Greater Western Sydney star Dylan Shiel has defended the bump in AFL, saying players also have a responsibility to protect themselves.

Shiel, controversially forced out of last season's preliminary final after a bump from Richmond captain Trent Cotchin, backed match review officer Michael Christian for letting Ryan Burton's bump on North Melbourne's Shaun Higgins go without penalty.

Christian's decision, while supported by AFL football operations manager Steve Hocking, had polarised opinion and reignited concussion concerns given Higgins was knocked out and needed lip surgery.

But Shiel worried that a suspension for the Hawthorn defender would mean the death of the bump. He stressed the incident must be distinguished from Lindsay Thomas' hit on Geelong midfielder Scott Selwood.

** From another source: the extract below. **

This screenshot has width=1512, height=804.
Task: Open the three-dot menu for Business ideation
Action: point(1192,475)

The Port Adelaide veteran received a three-week ban.

"I certainly don't want to see the bump extinct in our game - it's a terrific part of the game," Shiel said.

"We play a high-speed, physical sport that people love to watch.

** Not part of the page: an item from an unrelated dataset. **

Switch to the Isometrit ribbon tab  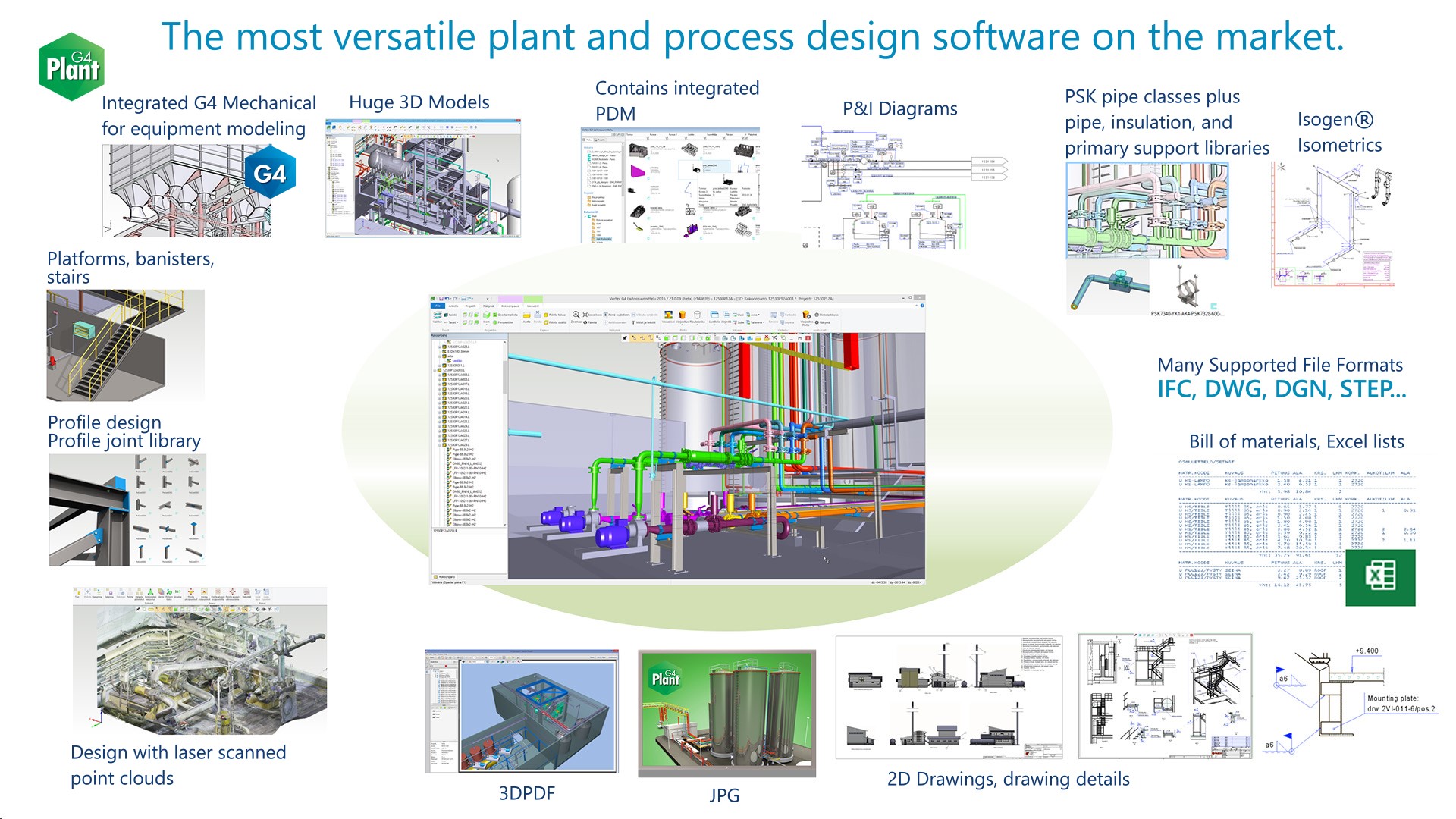tap(533, 306)
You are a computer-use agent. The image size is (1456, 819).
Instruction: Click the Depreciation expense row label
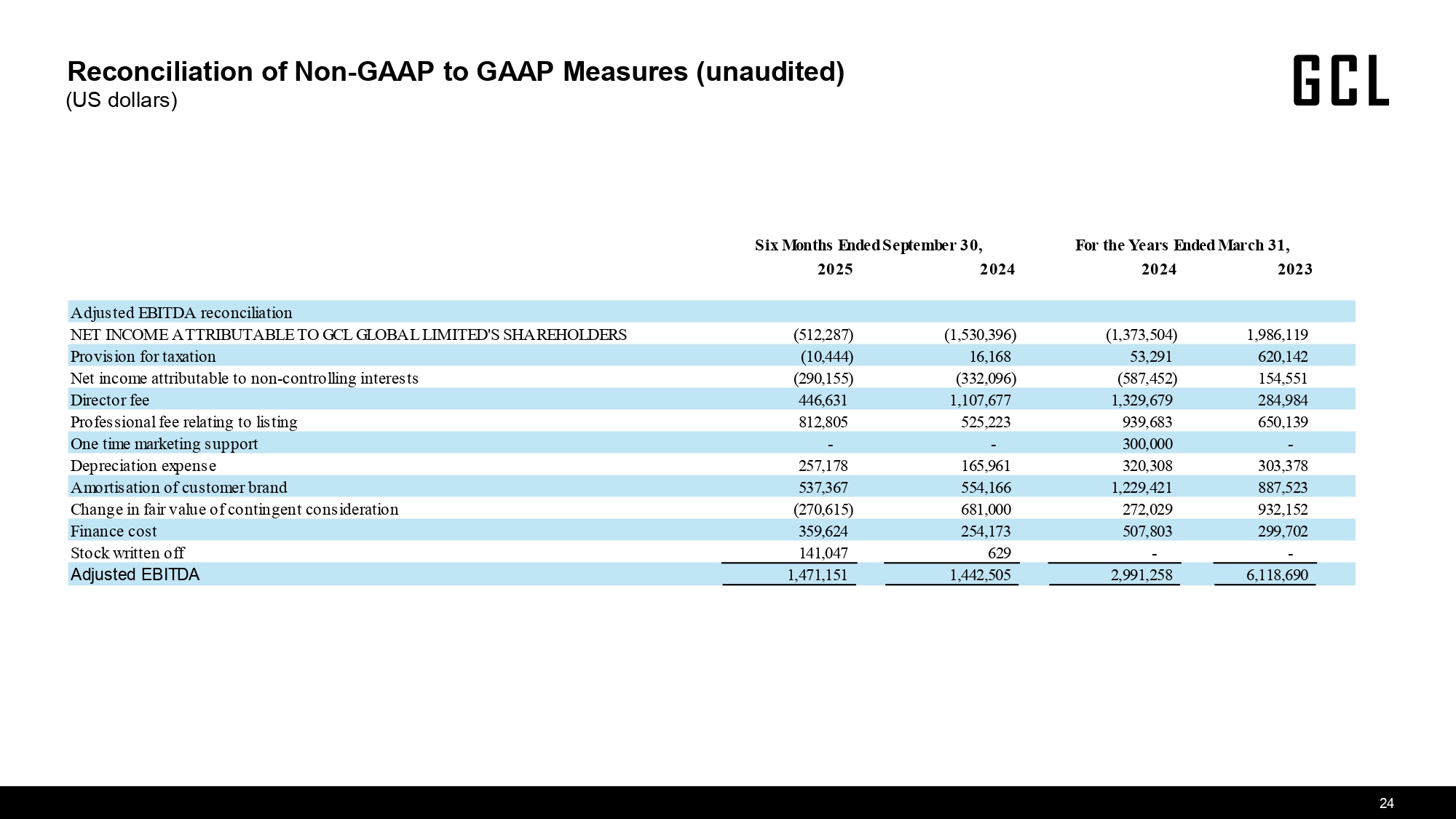143,466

"That Higgins one we saw on the weekend, I'm pretty sure Burton didn't go in with any intent to hurt or hit the head.

"It's important to differentiate that with someone like the Lindsay Thomas (incident), which was just plain reckless.

"It's hard because the public and media expect us players to play on the edge and play like animals but, at the same time, we've got to be very careful about our heads and looking after our opposition."

Shiel volunteered he should have protected himself better from Cotchin's hit last year which went unsanctioned despite the Giants' midfielder failing a concussion test.

"There's an obligation from both players to look after themselves as well as each other - it's a two-way street," Shiel said.

"I can't be expected to go in recklessly - exposing my head - to a contest and, if it gets collected, I point the finger expecting a suspension for the opposition player.

"I've got to have the skills and awareness to protect myself ... these collisions happen.

"What happened last year between Cotch and I, you could argue I could have certainly prevented that by protecting myself a bit more."

Shiel was optimistic any confusion would soon turn into "some clear understanding and explanation of what we can and can't do".

"It's a very hard game to rule.

"I take my hat off to what the umpires are doing and what the AFL have done."